Катерина…
Пускай, пускай… Ну и что? Она посмотрела на приоткрытую дверь сеновала и вдруг спохватилась, что ей нужны вилы. В хлеву стояли другие, да негодные, с обломанными зубьями. Как же она сразу не подумала про вилы? И ждать нельзя. Сейчас ребята пригонят коров, надо свежей травы подбросить.
Тихонько, боком, проскользнула в приоткрытую дверь и остановилась. Сама себя испугалась, оробела.
— Ну, подвинься ближе, дурень ты, — льнула женщина к Виктору.
Он молча отодвигался.
— Иди ко мне, не бойся. Он отвернулся.
— Может, ты и не мужик уже? Может, тебе баба не нужна? Глянь-ка!
И дались ей эти вилы! Могла бы и теми, с обломанными зубьями, набросать травы. Чего ее на сеновал понесло? Бежать отсюда, не важно, что увидят…
Катерина сдернула с себя платье, спустила с плеч сорочку.
— Глянь! — сказала она.
И он обернулся.
Плечо у нее было округлое, гладкое и розовое. Тугая грудь вздымалась, часто вздрагивая, растревоженная, дразнящая. Яркий луч упал на шею, высокую, белую, с беспокойно бьющейся жилкой. Она вытянула руки, тоже белые, обнаженные:
— Что? Не нравлюсь тебе?
— Уйди…
Катерина усмехнулась:
— Тебя на ту, на девку потянуло? Не бывать тебе с ней, уж я-то знаю. Придвинься, дурачок. Поближе… Он привстал и пошарил в сене.

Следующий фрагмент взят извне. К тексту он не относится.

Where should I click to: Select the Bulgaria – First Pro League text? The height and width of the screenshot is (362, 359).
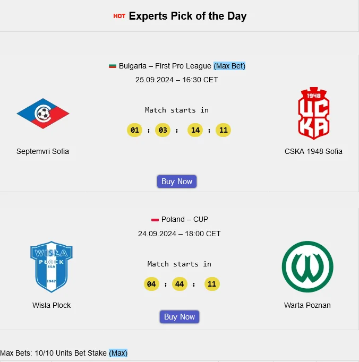click(x=165, y=66)
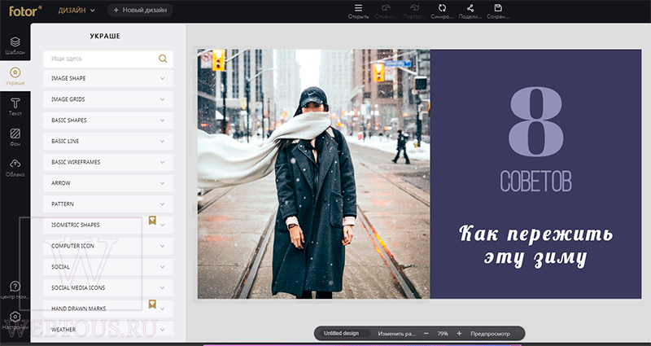Open the Шаблон templates panel

tap(15, 46)
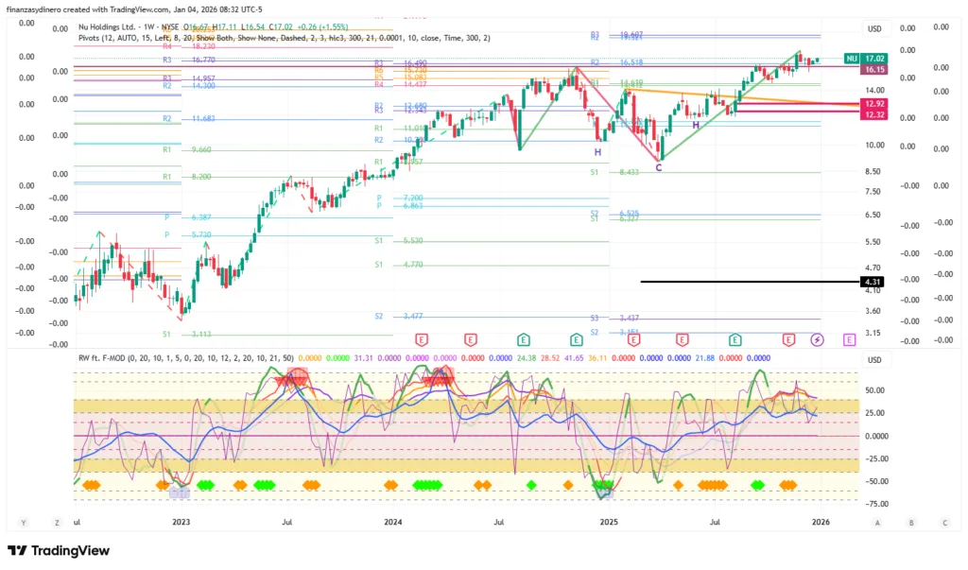Toggle scale A below the price axis
This screenshot has width=968, height=570.
pyautogui.click(x=877, y=522)
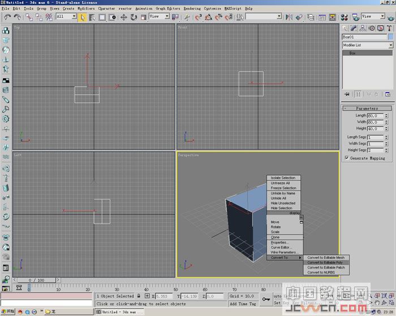Choose Convert to Editable Poly
The width and height of the screenshot is (396, 316).
[x=325, y=262]
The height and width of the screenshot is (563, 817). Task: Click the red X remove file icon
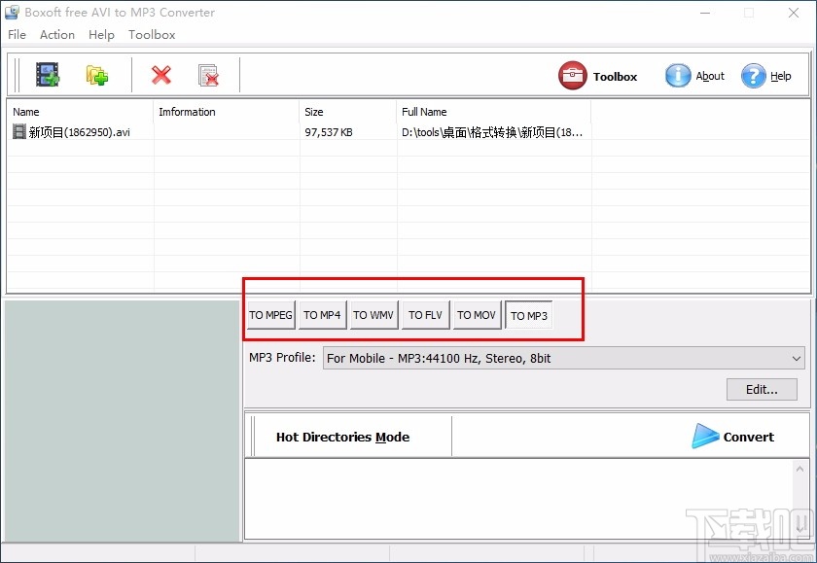160,74
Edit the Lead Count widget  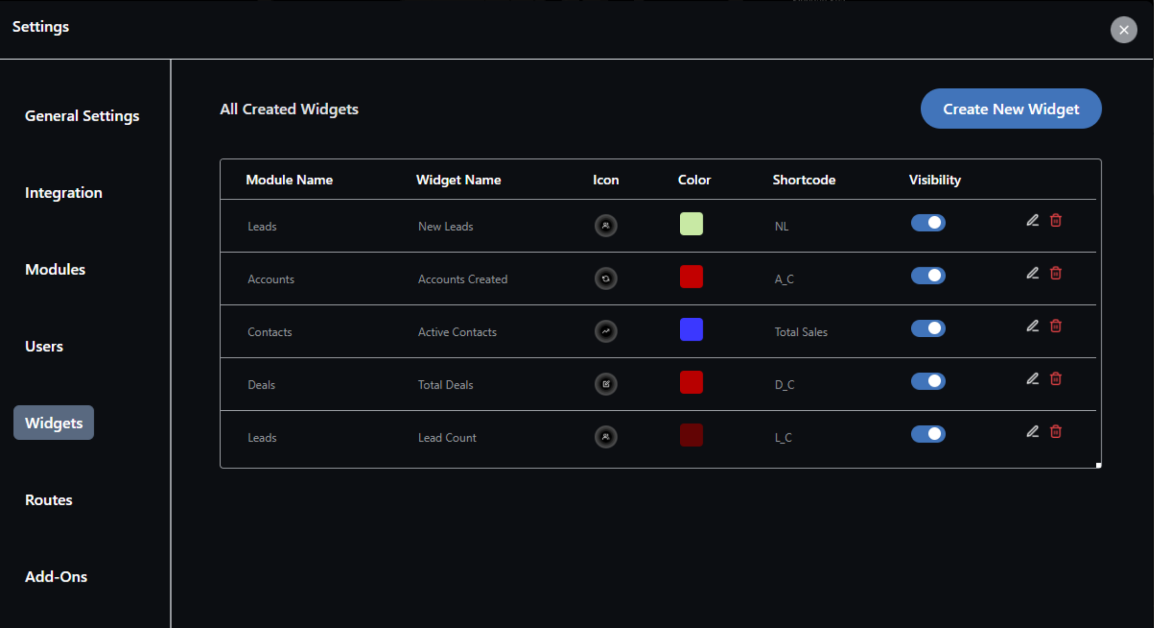tap(1033, 432)
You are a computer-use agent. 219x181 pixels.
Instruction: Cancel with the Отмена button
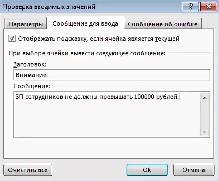pos(194,170)
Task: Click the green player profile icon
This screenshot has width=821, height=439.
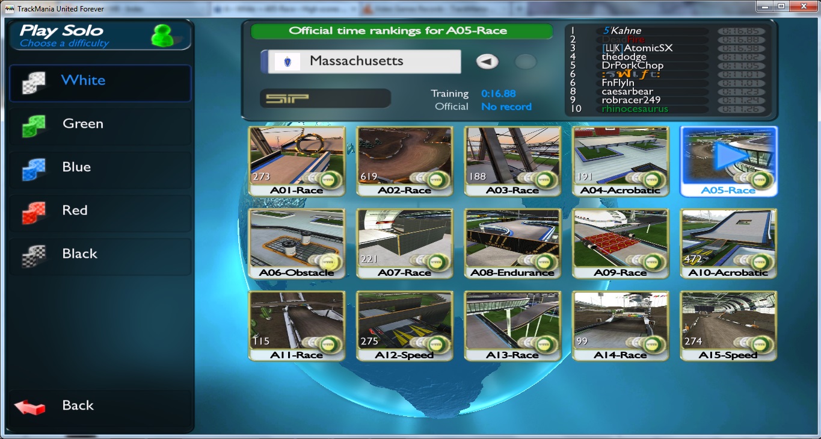Action: coord(162,36)
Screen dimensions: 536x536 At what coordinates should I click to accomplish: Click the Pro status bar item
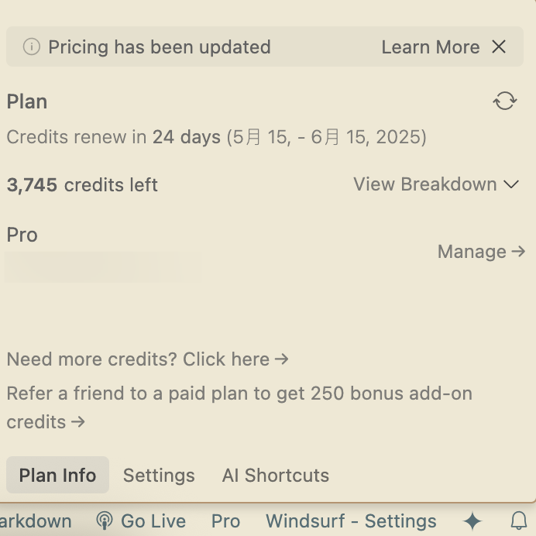225,521
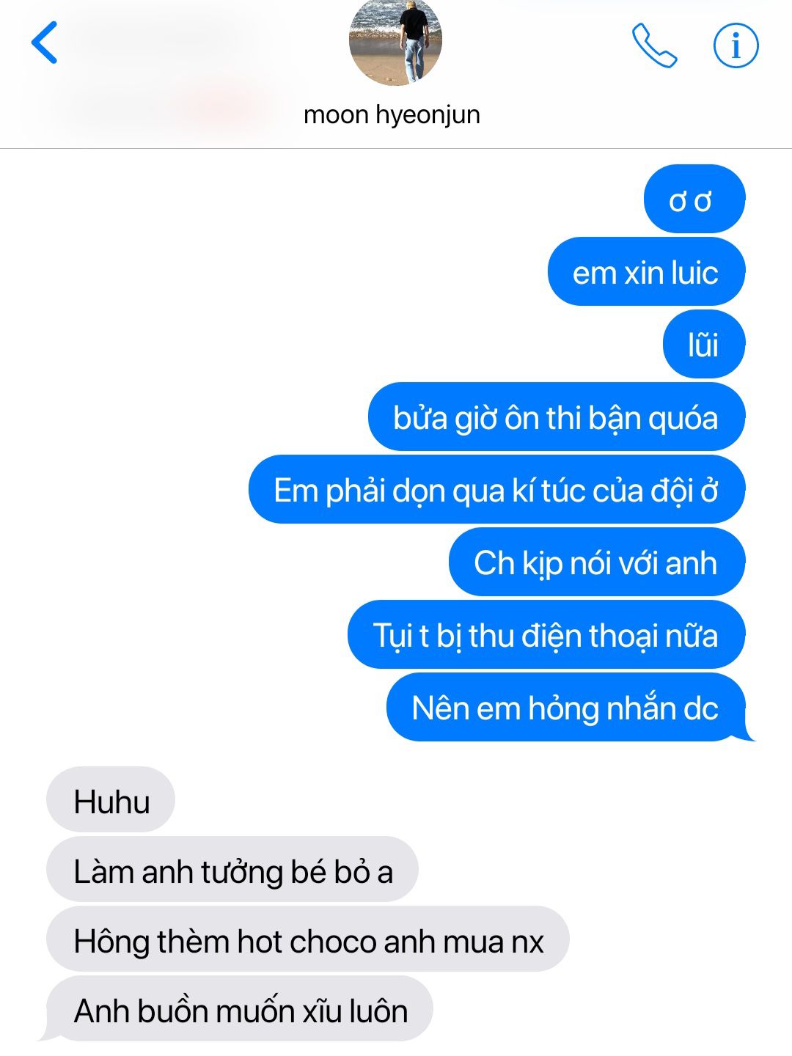Tap the 'Huhu' received message

pyautogui.click(x=111, y=801)
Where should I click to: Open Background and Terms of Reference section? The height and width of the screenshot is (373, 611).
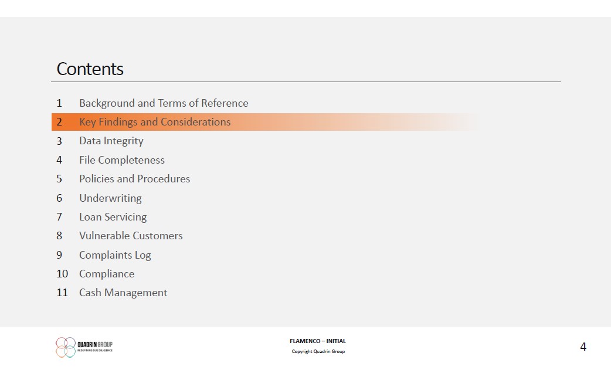tap(164, 103)
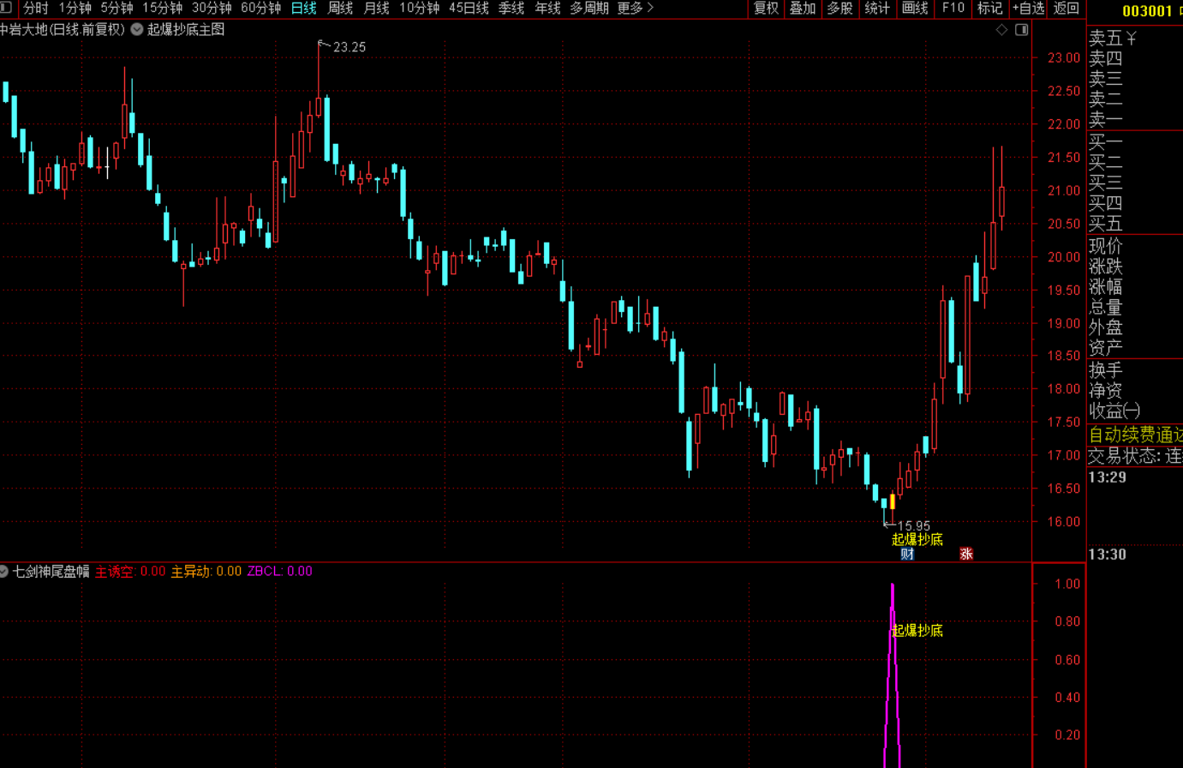Open the 起爆抄底主图 indicator dropdown
Viewport: 1183px width, 768px height.
click(137, 29)
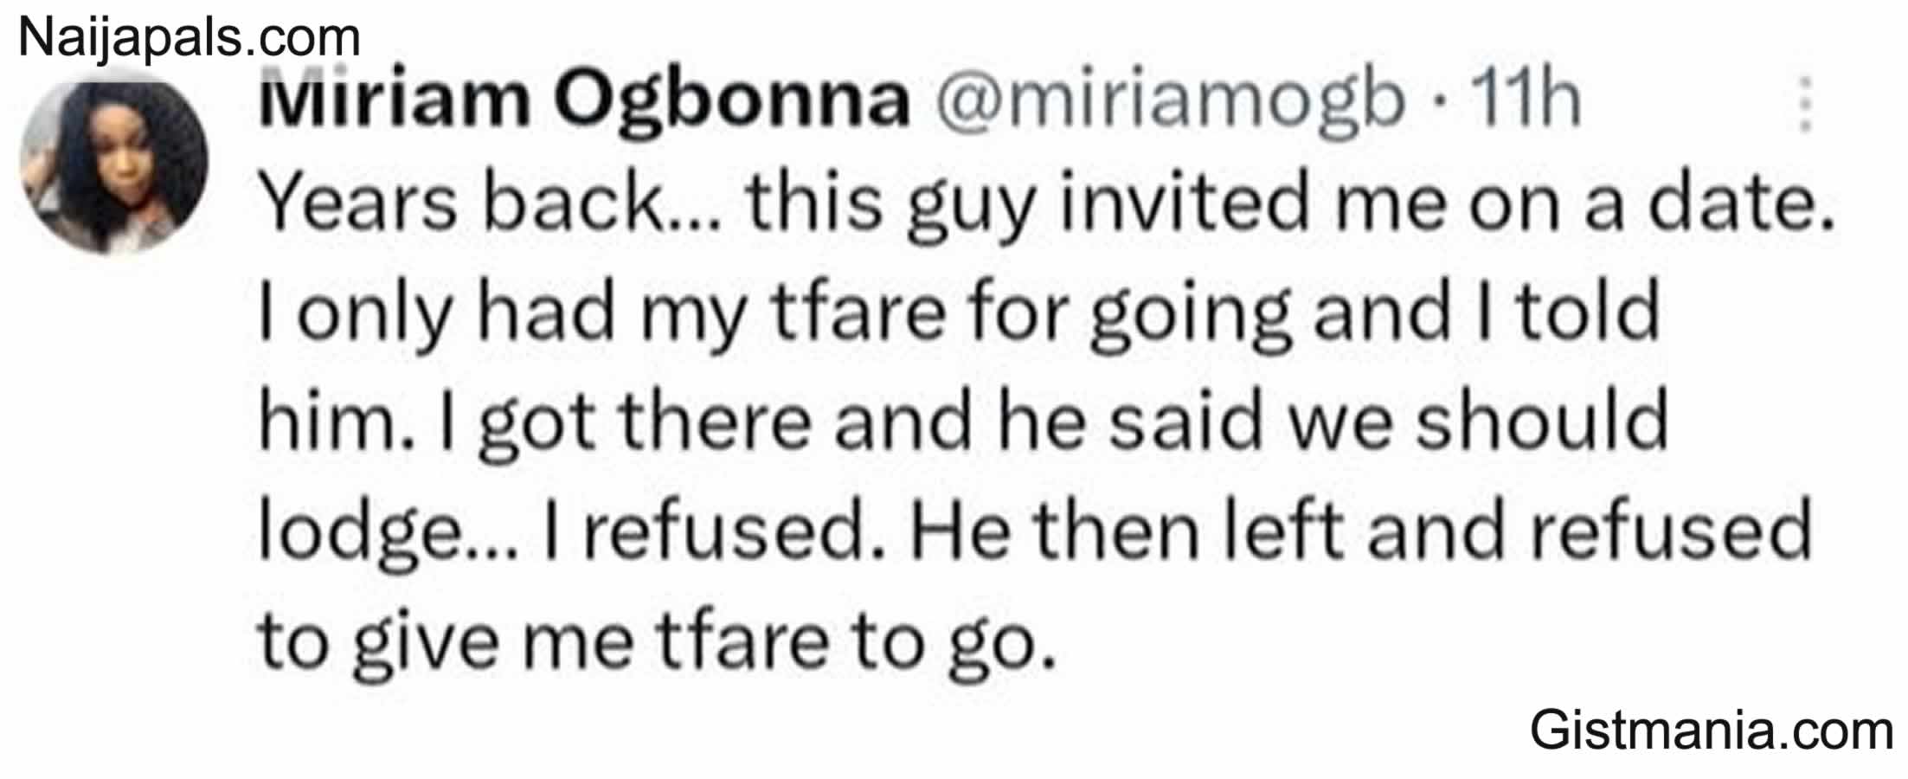
Task: Open the tweet's three-dot more options menu
Action: [1805, 106]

— Все одно… Только раз живем, не так, что ли? Голые руки гладили воздух. Повела покатым розовым плечом, и грудь стала еще выше.
— Тебе-то все одно… Знаю… Ты и с немцем ляжешь. И тут он нашел что искал.
Протянул руку, и она удовлетворенно подалась, опрокинулась навзничь, а он вскочил — в другой руке у него змеился кнут.
— Знаю… Ты и с немцем бы… А может, твой-то сейчас в окопе кровью истекает. Спешит вызволить, обнять тебя… Тебя, курва…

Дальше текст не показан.